8 Tan^2 theta sin theta + 4 Tan^2 theta = 0
fcator out 4tan^2θ to get
4tan^2θ(2sinθ+1) = 0
so, tanθ = 0 or sinθ = -1/2
θ=0 or θ = -π/6
You didn't specify the domain, so I'll let you worry about that. If you want all solutions, then that would be
θ = πn
θ = π/6 + +2πn
for any integer n
fcator out 4tan^2θ to get
4tan^2θ(2sinθ+1) = 0
so, tanθ = 0 or sinθ = -1/2
θ=0 or θ = 7π/6 or θ = 11π/6
You didn't specify the domain, so I'll let you worry about that. If you want all solutions, then that would be
θ = πn
θ = 7π/6 + +2πn
θ = 11π/6 + +2πn
for any integer n
To solve the equation 8tan^2(theta)sin(theta) + 4tan^2(theta) = 0, we will use some trigonometric identities and algebraic manipulations.
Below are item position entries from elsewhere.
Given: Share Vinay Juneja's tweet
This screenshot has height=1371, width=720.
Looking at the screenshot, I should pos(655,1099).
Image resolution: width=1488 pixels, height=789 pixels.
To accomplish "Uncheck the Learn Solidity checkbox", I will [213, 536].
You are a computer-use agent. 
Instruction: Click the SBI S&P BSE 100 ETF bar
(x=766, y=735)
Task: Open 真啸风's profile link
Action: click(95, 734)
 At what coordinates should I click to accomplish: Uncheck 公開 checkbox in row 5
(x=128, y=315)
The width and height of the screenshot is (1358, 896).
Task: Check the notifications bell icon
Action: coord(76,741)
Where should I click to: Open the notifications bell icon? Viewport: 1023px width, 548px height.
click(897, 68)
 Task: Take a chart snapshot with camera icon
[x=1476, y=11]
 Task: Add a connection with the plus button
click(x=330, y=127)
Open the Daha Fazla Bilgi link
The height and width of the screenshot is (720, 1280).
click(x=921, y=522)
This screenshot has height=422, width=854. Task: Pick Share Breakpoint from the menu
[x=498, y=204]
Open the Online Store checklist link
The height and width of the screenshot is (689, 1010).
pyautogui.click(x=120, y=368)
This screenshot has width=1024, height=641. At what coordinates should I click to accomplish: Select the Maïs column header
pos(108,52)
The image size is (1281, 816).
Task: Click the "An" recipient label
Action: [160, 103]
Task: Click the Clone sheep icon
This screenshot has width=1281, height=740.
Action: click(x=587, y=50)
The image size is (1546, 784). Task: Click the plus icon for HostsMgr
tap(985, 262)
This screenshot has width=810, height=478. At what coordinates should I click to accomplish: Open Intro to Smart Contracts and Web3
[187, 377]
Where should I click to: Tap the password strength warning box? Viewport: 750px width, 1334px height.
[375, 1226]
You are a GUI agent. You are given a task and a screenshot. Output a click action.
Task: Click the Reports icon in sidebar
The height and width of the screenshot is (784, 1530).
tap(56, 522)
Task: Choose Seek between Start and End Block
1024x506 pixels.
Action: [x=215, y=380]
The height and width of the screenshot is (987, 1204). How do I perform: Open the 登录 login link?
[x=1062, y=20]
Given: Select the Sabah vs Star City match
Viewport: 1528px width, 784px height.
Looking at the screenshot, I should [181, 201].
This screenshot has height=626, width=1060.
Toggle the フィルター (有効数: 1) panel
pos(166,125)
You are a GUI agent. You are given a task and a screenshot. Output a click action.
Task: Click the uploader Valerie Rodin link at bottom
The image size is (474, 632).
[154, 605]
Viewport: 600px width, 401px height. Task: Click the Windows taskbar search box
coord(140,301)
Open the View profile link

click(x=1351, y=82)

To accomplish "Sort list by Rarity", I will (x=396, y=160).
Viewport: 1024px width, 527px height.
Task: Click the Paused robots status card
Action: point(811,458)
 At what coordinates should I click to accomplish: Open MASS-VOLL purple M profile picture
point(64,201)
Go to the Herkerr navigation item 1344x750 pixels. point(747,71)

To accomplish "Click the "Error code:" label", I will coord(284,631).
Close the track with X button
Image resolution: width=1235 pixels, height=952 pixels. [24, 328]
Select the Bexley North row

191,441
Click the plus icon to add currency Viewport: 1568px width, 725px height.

Let's factor out common terms:
4tan^2(theta) * (2sin(theta) + 1) = 0
Now we have two factors: 4tan^2(theta) = 0 and (2sin(theta) + 1) = 0.
Let's solve the first factor:
4tan^2(theta) = 0
To find the values of theta that satisfy this equation, we can set tan^2(theta) = 0.
Using the property that tan(theta) = sin(theta)/cos(theta), we have:
(sin(theta)/cos(theta))^2 = 0
Since a fraction squared can only be zero if the numerator is zero, we set sin(theta) = 0.
Thus, one solution is theta = 0.
Now let's solve the second factor:
2sin(theta) + 1 = 0
Subtracting 1 from both sides:
2sin(theta) = -1
Dividing by 2:
sin(theta) = -1/2
Looking at the unit circle or trigonometric values, we know that sin(theta) = -1/2 in the third and fourth quadrants. Therefore, the solutions for sin(theta) = -1/2 are theta = 210 degrees and theta = 330 degrees.
Combining all the solutions:
theta = 0, 210 degrees, 330 degrees.
These are the values of theta that satisfy the equation 8tan^2(theta)sin(theta) + 4tan^2(theta) = 0.